Instructions for the task:
Exactly as it appears, restate the whole listing.

Entries provided:
[Start of Attachment]

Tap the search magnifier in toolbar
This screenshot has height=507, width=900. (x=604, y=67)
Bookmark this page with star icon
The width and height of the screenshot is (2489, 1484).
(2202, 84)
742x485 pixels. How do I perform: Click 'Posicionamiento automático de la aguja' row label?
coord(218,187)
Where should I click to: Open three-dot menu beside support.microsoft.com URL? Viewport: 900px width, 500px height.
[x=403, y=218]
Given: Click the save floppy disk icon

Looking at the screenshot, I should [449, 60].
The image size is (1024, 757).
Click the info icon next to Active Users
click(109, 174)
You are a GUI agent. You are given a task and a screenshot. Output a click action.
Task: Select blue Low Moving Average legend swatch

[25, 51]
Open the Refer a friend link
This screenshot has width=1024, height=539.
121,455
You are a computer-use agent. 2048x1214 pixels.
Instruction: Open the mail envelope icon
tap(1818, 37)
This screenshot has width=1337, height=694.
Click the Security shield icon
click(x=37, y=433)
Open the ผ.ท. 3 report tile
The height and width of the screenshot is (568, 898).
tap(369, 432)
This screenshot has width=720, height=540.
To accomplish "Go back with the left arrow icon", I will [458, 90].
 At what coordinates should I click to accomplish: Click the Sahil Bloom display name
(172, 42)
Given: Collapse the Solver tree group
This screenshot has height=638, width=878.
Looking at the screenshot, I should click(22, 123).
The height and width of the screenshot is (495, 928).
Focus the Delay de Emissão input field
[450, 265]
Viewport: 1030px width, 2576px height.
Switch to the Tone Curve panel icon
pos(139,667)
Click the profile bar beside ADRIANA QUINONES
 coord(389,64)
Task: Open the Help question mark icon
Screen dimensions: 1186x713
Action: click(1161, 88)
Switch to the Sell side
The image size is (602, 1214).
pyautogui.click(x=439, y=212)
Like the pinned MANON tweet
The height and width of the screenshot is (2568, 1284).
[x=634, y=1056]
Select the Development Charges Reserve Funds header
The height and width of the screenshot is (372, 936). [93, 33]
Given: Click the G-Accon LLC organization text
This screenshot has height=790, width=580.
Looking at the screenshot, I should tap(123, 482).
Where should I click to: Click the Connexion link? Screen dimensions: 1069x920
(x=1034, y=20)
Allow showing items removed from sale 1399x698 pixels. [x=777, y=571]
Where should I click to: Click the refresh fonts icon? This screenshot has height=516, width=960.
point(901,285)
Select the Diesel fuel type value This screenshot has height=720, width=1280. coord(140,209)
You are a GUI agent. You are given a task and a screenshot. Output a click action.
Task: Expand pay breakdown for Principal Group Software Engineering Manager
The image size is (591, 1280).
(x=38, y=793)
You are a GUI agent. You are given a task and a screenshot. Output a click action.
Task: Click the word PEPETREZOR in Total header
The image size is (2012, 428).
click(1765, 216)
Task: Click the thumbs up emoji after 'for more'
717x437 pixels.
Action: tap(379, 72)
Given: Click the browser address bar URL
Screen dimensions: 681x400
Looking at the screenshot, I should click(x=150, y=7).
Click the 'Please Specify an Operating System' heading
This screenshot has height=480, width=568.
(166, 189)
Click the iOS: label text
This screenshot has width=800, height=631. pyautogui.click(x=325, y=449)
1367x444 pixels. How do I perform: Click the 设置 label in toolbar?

[End of Attachment]

Solution to the exercise:
Tap the search magnifier in toolbar
This screenshot has height=507, width=900. (x=604, y=67)
Bookmark this page with star icon
The width and height of the screenshot is (2489, 1484).
(2202, 84)
742x485 pixels. How do I perform: Click 'Posicionamiento automático de la aguja' row label?
coord(218,187)
Where should I click to: Open three-dot menu beside support.microsoft.com URL? Viewport: 900px width, 500px height.
[x=403, y=218]
Given: Click the save floppy disk icon

Looking at the screenshot, I should [449, 60].
The image size is (1024, 757).
Click the info icon next to Active Users
click(109, 174)
You are a GUI agent. You are given a task and a screenshot. Output a click action.
Task: Select blue Low Moving Average legend swatch

[25, 51]
Open the Refer a friend link
This screenshot has width=1024, height=539.
121,455
You are a computer-use agent. 2048x1214 pixels.
Instruction: Open the mail envelope icon
tap(1818, 37)
This screenshot has width=1337, height=694.
Click the Security shield icon
click(x=37, y=433)
Open the ผ.ท. 3 report tile
The height and width of the screenshot is (568, 898).
tap(369, 432)
This screenshot has width=720, height=540.
To accomplish "Go back with the left arrow icon", I will [458, 90].
 At what coordinates should I click to accomplish: Click the Sahil Bloom display name
(172, 42)
Given: Collapse the Solver tree group
This screenshot has height=638, width=878.
Looking at the screenshot, I should click(22, 123).
The height and width of the screenshot is (495, 928).
Focus the Delay de Emissão input field
[450, 265]
Viewport: 1030px width, 2576px height.
Switch to the Tone Curve panel icon
pos(139,667)
Click the profile bar beside ADRIANA QUINONES
 coord(389,64)
Task: Open the Help question mark icon
Screen dimensions: 1186x713
Action: click(1161, 88)
Switch to the Sell side
The image size is (602, 1214).
pyautogui.click(x=439, y=212)
Like the pinned MANON tweet
The height and width of the screenshot is (2568, 1284).
[x=634, y=1056]
Select the Development Charges Reserve Funds header
The height and width of the screenshot is (372, 936). [93, 33]
Given: Click the G-Accon LLC organization text
This screenshot has height=790, width=580.
Looking at the screenshot, I should tap(123, 482).
Where should I click to: Click the Connexion link? Screen dimensions: 1069x920
(x=1034, y=20)
Allow showing items removed from sale 1399x698 pixels. [x=777, y=571]
Where should I click to: Click the refresh fonts icon? This screenshot has height=516, width=960.
point(901,285)
Select the Diesel fuel type value This screenshot has height=720, width=1280. coord(140,209)
You are a GUI agent. You are given a task and a screenshot. Output a click action.
Task: Expand pay breakdown for Principal Group Software Engineering Manager
The image size is (591, 1280).
(x=38, y=793)
You are a GUI agent. You are given a task and a screenshot. Output a click action.
Task: Click the word PEPETREZOR in Total header
The image size is (2012, 428).
click(1765, 216)
Task: Click the thumbs up emoji after 'for more'
717x437 pixels.
Action: tap(379, 72)
Given: Click the browser address bar URL
Screen dimensions: 681x400
Looking at the screenshot, I should click(x=150, y=7).
Click the 'Please Specify an Operating System' heading
This screenshot has height=480, width=568.
(166, 189)
Click the iOS: label text
This screenshot has width=800, height=631. pyautogui.click(x=325, y=449)
1367x444 pixels. How do I perform: Click the 设置 label in toolbar?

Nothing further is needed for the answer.